The stems I'm talking about here are the ones made by Bridgeport. They're aluminum, have an 83-degree angle, have a B stamped in a circle on the housing, are re-sold by Ariete and others and used as OEM parts by at least one European motorcycle manufacturer. There are knockoffs and other types that get most of their support from a rubber grommet that mounts in the hole in the wheel. The latter are worse than rubber stems. Not talking about either of those. If the Bridgeports had a high rate of failure (or
any significant rate of failure for that matter), they wouldn't be on my bike and I wouldn't be recommending them to others.
Since the topic is avoiding failure, let's look at where Bridgeport's design could go wrong from an engineering standpoint:
The primary egress for air is through the valve, which doesn't have centrifugal force trying to open it while the wheel is spinning because it's not installed radially. The valve seal is backed up by the rubber lining in the top of cap. The lining is backed up by the threads that mate the cap to the housing. If the valve fails, you're going to know it next time you remove the cap for a pressure check. If the valve
and the lining in the cap fail, the worst case is a very slow leak at the threads. That's the very worst case because the air in the tire will be exerting outward pressure on the cap, forcing the threads more tightly together. It would take a complete failure of all three to have a rapidly-deflating tire. If anything in that part of the stem is likely to fail and should be replaced regularly, it's the one part that gets removed and replaced regularly: the cap.
The other way for air to get out is through the joint between the valve and the wheel. The first line of defense is the nut on the inside of the wheel. Torqued properly, that's not going anywhere, and whatever could get past it would amount to a slow leak. There's also a tiny gap between the housing and the hole in the wheel. Again, slow leak at worst. That's backed up by the O ring in question which, in addition to the pull from the nut on the inside of the wheel, is pressed into place by centrifugal force when the wheel is spinning. The side of the ring that has to fend off air leaks isn't exposed to the elements at all and the other side, which is, isn't exposed very much at all. That leaves an awful lot of material to disappear before the seal would be compromised. Unless the ring completely disintegrates and disappears, we're still in slow leak territory, and that's at worst.

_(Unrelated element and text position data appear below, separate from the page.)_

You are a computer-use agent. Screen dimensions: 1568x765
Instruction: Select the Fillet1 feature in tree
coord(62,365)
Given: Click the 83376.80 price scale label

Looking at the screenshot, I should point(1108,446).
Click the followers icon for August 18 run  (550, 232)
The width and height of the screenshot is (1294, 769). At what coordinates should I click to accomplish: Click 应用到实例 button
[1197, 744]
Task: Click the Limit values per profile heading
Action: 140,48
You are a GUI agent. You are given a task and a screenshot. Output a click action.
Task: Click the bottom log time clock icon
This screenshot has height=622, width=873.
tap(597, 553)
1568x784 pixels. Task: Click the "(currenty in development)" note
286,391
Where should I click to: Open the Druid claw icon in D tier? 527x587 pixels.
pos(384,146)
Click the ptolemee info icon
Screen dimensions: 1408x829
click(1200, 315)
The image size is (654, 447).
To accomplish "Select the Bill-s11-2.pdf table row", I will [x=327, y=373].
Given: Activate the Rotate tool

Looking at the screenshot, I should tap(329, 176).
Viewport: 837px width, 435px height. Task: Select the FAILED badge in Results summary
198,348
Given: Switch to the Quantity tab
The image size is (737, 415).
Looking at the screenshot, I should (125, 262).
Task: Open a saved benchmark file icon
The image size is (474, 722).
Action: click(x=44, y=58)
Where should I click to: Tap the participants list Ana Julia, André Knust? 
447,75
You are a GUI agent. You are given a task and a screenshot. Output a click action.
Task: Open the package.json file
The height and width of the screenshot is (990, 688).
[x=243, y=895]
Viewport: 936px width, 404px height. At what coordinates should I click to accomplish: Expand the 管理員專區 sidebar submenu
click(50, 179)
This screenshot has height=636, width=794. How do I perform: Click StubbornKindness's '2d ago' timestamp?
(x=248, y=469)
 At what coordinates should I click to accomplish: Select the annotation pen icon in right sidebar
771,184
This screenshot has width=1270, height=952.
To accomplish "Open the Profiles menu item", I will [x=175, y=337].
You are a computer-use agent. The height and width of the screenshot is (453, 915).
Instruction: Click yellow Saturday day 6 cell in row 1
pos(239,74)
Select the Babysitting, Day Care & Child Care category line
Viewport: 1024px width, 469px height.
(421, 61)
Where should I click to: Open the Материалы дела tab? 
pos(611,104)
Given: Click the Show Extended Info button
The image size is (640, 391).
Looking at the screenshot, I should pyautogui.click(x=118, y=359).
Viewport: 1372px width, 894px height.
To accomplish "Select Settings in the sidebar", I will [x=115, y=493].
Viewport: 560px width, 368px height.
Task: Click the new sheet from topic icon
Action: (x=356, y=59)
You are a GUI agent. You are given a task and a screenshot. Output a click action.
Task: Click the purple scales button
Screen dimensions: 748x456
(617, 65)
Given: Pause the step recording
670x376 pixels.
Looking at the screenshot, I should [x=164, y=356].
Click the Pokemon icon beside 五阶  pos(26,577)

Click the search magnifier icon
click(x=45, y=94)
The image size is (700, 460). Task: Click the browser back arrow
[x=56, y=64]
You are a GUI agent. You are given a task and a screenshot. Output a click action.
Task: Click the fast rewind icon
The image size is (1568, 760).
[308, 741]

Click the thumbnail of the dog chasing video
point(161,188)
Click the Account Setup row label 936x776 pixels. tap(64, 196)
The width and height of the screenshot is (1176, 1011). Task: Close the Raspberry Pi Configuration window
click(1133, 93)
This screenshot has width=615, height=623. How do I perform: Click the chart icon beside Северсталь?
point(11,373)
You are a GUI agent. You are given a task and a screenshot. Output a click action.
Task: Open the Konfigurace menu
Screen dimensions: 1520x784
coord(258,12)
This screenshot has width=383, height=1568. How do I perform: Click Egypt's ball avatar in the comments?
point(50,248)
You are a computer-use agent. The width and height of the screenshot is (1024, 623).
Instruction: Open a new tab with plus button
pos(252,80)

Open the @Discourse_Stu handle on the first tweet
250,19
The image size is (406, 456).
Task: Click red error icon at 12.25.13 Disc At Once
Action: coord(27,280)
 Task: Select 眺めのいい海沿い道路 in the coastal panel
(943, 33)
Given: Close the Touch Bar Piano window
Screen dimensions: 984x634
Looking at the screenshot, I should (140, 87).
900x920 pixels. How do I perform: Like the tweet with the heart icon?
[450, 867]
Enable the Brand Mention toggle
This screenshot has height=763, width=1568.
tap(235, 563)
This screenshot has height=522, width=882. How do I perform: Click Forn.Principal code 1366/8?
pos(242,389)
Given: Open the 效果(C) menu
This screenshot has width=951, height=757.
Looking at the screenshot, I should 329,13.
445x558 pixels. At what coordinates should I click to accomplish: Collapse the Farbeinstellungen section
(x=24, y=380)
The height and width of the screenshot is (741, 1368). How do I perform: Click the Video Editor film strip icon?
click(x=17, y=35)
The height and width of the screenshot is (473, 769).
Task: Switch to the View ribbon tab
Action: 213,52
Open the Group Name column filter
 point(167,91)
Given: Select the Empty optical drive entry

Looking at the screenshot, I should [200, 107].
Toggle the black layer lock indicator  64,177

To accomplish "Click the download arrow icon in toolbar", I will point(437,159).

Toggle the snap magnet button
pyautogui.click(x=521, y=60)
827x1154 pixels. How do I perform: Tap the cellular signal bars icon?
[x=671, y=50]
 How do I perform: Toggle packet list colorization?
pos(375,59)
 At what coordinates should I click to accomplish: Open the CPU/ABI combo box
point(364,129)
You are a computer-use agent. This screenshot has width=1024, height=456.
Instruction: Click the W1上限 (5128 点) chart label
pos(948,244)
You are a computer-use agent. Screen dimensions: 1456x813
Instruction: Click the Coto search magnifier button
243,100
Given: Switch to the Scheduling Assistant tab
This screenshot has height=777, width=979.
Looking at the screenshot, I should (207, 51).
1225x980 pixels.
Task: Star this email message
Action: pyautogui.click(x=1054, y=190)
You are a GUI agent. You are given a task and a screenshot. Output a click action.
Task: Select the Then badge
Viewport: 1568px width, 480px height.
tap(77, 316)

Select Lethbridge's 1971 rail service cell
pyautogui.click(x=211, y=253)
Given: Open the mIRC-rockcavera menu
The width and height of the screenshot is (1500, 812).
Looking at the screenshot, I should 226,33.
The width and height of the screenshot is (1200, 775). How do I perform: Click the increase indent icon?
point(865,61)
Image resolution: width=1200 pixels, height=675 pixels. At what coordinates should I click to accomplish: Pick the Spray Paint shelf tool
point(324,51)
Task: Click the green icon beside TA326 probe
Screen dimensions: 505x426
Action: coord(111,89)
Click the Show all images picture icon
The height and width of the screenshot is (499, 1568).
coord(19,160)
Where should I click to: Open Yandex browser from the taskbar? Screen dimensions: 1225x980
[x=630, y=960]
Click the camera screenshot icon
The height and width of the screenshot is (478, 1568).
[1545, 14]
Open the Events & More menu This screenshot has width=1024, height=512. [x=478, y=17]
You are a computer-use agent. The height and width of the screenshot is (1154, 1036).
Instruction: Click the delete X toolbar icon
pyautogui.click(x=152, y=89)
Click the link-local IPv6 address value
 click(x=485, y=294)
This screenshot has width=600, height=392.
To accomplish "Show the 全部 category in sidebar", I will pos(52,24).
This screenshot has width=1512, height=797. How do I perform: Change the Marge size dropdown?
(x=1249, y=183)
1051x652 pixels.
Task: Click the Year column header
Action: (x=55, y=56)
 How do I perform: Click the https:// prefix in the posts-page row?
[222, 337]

Having said all that, if you've got Bridgeport stems that failed after proper installation, I'd really like to see them and hear your opinion of the cause.
Why would you NOT replace something that you know is a possible failure point, and is so simple and cheap to replace?
Because if it ain't broke, doesn't have a track record of breaking and hasn't been declared a wear item by someone who spent a few hours slaving over a hot drawing board to make that recommendation, it gets left alone. I installed these stems in part because they lack the vulnerabilities that make rubber stems need regular replacement and can't find a good reason to disturb a joint with a known-good seal on it, especially if there's the risk of making a mistake selecting or installing the replacement.
The condition of the failure point you're concerned about is easily checked any time you want with the tire on the bike and under full pressure by giving it a squirt of soapy water.